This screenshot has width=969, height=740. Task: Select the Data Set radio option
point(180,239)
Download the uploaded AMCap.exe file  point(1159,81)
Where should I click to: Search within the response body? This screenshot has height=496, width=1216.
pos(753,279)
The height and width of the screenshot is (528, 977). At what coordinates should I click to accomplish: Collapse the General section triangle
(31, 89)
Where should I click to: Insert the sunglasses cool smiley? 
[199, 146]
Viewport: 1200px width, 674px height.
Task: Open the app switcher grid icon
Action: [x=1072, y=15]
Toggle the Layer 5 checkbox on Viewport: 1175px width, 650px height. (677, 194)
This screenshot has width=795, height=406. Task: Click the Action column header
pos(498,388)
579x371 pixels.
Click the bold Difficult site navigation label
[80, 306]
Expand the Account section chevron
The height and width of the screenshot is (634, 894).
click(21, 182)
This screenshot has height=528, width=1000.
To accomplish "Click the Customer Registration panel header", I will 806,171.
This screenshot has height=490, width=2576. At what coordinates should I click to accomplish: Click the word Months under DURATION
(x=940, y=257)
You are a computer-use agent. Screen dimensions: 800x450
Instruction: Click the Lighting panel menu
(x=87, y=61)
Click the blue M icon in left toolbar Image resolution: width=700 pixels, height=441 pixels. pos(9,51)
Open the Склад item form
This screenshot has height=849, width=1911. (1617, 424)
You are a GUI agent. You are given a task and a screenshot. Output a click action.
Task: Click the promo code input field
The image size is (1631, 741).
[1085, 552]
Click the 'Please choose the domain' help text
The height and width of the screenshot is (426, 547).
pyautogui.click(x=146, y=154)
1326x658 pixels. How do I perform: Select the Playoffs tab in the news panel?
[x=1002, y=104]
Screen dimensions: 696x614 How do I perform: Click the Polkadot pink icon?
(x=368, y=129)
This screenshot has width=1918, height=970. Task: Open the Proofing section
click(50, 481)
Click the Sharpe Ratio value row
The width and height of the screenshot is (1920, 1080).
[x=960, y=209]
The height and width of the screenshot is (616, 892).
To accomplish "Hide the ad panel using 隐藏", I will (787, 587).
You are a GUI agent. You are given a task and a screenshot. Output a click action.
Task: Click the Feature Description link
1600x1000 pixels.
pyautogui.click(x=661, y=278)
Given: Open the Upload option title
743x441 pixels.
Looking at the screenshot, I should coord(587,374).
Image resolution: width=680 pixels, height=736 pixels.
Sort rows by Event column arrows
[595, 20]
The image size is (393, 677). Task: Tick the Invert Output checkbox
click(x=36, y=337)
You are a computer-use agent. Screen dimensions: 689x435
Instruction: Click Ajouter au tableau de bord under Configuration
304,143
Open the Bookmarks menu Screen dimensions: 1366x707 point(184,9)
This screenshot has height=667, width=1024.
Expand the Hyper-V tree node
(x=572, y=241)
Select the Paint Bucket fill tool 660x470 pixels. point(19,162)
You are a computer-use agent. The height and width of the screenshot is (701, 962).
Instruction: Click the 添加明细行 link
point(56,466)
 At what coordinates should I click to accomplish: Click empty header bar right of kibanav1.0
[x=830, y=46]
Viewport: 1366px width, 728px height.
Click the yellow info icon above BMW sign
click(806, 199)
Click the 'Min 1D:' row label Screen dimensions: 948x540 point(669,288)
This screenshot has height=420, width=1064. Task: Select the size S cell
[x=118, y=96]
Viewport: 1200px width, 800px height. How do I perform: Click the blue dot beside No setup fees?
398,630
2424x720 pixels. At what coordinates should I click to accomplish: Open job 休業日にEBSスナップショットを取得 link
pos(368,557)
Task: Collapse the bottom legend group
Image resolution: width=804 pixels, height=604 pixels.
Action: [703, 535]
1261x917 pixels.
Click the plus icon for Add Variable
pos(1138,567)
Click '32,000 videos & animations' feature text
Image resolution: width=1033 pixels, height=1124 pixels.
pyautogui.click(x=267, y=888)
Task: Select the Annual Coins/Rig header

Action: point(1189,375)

• _To do_: From the preceding material, extract every line exactly.

• _Exercise answer_:
This screenshot has width=969, height=740. Task: Select the Data Set radio option
point(180,239)
Download the uploaded AMCap.exe file  point(1159,81)
Where should I click to: Search within the response body? This screenshot has height=496, width=1216.
pos(753,279)
The height and width of the screenshot is (528, 977). At what coordinates should I click to accomplish: Collapse the General section triangle
(31, 89)
Where should I click to: Insert the sunglasses cool smiley? 
[199, 146]
Viewport: 1200px width, 674px height.
Task: Open the app switcher grid icon
Action: [x=1072, y=15]
Toggle the Layer 5 checkbox on Viewport: 1175px width, 650px height. (677, 194)
This screenshot has width=795, height=406. Task: Click the Action column header
pos(498,388)
579x371 pixels.
Click the bold Difficult site navigation label
[80, 306]
Expand the Account section chevron
The height and width of the screenshot is (634, 894).
click(21, 182)
This screenshot has height=528, width=1000.
To accomplish "Click the Customer Registration panel header", I will 806,171.
This screenshot has height=490, width=2576. At what coordinates should I click to accomplish: Click the word Months under DURATION
(x=940, y=257)
You are a computer-use agent. Screen dimensions: 800x450
Instruction: Click the Lighting panel menu
(x=87, y=61)
Click the blue M icon in left toolbar Image resolution: width=700 pixels, height=441 pixels. pos(9,51)
Open the Склад item form
This screenshot has height=849, width=1911. (1617, 424)
You are a GUI agent. You are given a task and a screenshot. Output a click action.
Task: Click the promo code input field
The image size is (1631, 741).
[1085, 552]
Click the 'Please choose the domain' help text
The height and width of the screenshot is (426, 547).
pyautogui.click(x=146, y=154)
1326x658 pixels. How do I perform: Select the Playoffs tab in the news panel?
[x=1002, y=104]
Screen dimensions: 696x614 How do I perform: Click the Polkadot pink icon?
(x=368, y=129)
This screenshot has width=1918, height=970. Task: Open the Proofing section
click(50, 481)
Click the Sharpe Ratio value row
The width and height of the screenshot is (1920, 1080).
[x=960, y=209]
The height and width of the screenshot is (616, 892).
To accomplish "Hide the ad panel using 隐藏", I will (787, 587).
You are a GUI agent. You are given a task and a screenshot. Output a click action.
Task: Click the Feature Description link
1600x1000 pixels.
pyautogui.click(x=661, y=278)
Given: Open the Upload option title
743x441 pixels.
Looking at the screenshot, I should coord(587,374).
Image resolution: width=680 pixels, height=736 pixels.
Sort rows by Event column arrows
[595, 20]
The image size is (393, 677). Task: Tick the Invert Output checkbox
click(x=36, y=337)
You are a computer-use agent. Screen dimensions: 689x435
Instruction: Click Ajouter au tableau de bord under Configuration
304,143
Open the Bookmarks menu Screen dimensions: 1366x707 point(184,9)
This screenshot has height=667, width=1024.
Expand the Hyper-V tree node
(x=572, y=241)
Select the Paint Bucket fill tool 660x470 pixels. point(19,162)
You are a computer-use agent. The height and width of the screenshot is (701, 962).
Instruction: Click the 添加明细行 link
point(56,466)
 At what coordinates should I click to accomplish: Click empty header bar right of kibanav1.0
[x=830, y=46]
Viewport: 1366px width, 728px height.
Click the yellow info icon above BMW sign
click(806, 199)
Click the 'Min 1D:' row label Screen dimensions: 948x540 point(669,288)
This screenshot has height=420, width=1064. Task: Select the size S cell
[x=118, y=96]
Viewport: 1200px width, 800px height. How do I perform: Click the blue dot beside No setup fees?
398,630
2424x720 pixels. At what coordinates should I click to accomplish: Open job 休業日にEBSスナップショットを取得 link
pos(368,557)
Task: Collapse the bottom legend group
Image resolution: width=804 pixels, height=604 pixels.
Action: [703, 535]
1261x917 pixels.
Click the plus icon for Add Variable
pos(1138,567)
Click '32,000 videos & animations' feature text
Image resolution: width=1033 pixels, height=1124 pixels.
pyautogui.click(x=267, y=888)
Task: Select the Annual Coins/Rig header

Action: point(1189,375)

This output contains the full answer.